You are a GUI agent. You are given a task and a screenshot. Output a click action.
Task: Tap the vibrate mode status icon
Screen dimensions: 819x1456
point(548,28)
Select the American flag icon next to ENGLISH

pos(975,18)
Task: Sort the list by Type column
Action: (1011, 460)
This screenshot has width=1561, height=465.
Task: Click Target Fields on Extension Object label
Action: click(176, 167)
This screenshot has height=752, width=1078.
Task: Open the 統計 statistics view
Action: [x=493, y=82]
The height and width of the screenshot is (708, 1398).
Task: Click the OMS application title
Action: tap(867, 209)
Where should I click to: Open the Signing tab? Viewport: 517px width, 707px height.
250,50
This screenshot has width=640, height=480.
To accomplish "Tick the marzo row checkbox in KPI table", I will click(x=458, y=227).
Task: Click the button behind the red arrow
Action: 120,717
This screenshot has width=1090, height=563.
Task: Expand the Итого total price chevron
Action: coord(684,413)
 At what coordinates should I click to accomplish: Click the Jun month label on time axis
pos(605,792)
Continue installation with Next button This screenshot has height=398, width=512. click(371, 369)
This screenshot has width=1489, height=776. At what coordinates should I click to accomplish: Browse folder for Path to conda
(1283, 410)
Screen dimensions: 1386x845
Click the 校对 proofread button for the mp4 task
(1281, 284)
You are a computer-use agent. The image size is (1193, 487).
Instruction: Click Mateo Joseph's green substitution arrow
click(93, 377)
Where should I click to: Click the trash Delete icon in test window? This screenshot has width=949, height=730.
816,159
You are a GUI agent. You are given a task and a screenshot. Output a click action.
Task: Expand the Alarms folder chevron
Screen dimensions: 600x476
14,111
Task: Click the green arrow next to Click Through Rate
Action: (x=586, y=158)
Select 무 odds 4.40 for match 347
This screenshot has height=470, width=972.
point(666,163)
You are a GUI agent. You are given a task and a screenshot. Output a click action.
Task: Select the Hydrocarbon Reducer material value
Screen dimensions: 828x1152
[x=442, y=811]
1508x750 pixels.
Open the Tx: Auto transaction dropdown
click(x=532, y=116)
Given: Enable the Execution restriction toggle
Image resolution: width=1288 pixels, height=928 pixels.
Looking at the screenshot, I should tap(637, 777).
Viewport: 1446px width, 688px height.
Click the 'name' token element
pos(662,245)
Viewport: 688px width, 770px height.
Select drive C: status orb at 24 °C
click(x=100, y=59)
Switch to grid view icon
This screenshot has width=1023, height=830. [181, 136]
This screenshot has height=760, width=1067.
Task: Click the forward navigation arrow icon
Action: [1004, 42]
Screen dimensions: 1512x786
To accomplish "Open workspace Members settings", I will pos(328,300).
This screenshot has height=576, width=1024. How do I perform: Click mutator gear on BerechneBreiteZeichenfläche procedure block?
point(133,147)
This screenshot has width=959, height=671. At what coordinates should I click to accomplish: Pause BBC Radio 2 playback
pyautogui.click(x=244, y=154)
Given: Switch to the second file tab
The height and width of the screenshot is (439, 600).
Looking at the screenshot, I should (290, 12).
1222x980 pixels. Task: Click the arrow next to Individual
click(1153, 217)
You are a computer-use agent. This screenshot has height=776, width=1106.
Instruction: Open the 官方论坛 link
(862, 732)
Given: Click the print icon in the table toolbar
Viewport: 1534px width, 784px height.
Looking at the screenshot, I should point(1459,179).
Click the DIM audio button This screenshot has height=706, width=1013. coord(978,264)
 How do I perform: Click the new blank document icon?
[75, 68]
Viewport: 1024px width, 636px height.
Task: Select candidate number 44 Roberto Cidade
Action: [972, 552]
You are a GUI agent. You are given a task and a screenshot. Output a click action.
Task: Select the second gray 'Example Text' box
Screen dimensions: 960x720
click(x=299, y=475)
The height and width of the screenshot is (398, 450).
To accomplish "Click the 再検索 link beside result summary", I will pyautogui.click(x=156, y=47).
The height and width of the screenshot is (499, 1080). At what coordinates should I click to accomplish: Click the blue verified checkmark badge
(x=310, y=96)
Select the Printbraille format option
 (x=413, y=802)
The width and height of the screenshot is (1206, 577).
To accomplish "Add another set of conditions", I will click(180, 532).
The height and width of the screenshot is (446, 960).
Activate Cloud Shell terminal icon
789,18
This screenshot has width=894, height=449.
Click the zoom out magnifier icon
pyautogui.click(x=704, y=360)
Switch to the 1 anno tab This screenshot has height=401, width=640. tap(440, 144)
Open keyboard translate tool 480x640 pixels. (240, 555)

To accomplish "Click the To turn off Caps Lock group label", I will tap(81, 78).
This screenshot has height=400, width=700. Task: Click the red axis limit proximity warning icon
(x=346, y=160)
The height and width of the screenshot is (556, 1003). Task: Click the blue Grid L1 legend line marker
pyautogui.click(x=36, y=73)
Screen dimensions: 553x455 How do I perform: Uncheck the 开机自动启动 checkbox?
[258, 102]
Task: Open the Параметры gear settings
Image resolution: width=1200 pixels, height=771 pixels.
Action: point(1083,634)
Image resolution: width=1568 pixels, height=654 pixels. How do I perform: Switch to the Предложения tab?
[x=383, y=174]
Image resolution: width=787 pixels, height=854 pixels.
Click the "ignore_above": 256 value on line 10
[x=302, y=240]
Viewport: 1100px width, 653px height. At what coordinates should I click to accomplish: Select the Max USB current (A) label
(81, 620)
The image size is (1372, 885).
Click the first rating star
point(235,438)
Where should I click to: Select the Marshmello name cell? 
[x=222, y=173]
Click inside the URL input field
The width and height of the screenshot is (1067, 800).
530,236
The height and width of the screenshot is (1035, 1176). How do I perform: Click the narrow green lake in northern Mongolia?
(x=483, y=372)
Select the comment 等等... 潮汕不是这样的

○ ○ ○

◆ Your assignment
Reproduce exactly the section above that begins at the line containing "Task: Select the Hydrocarbon" and ends at the line containing "Click the DIM", leaving out all other lines.

◆ Answer to this task
Task: Select the Hydrocarbon Reducer material value
Screen dimensions: 828x1152
[x=442, y=811]
1508x750 pixels.
Open the Tx: Auto transaction dropdown
click(x=532, y=116)
Given: Enable the Execution restriction toggle
Image resolution: width=1288 pixels, height=928 pixels.
Looking at the screenshot, I should tap(637, 777).
Viewport: 1446px width, 688px height.
Click the 'name' token element
pos(662,245)
Viewport: 688px width, 770px height.
Select drive C: status orb at 24 °C
click(x=100, y=59)
Switch to grid view icon
This screenshot has width=1023, height=830. [181, 136]
This screenshot has height=760, width=1067.
Task: Click the forward navigation arrow icon
Action: [1004, 42]
Screen dimensions: 1512x786
To accomplish "Open workspace Members settings", I will pos(328,300).
This screenshot has height=576, width=1024. How do I perform: Click mutator gear on BerechneBreiteZeichenfläche procedure block?
point(133,147)
This screenshot has width=959, height=671. At what coordinates should I click to accomplish: Pause BBC Radio 2 playback
pyautogui.click(x=244, y=154)
Given: Switch to the second file tab
The height and width of the screenshot is (439, 600).
Looking at the screenshot, I should (290, 12).
1222x980 pixels. Task: Click the arrow next to Individual
click(1153, 217)
You are a computer-use agent. This screenshot has height=776, width=1106.
Instruction: Open the 官方论坛 link
(862, 732)
Given: Click the print icon in the table toolbar
Viewport: 1534px width, 784px height.
Looking at the screenshot, I should point(1459,179).
Click the DIM audio button This screenshot has height=706, width=1013. coord(978,264)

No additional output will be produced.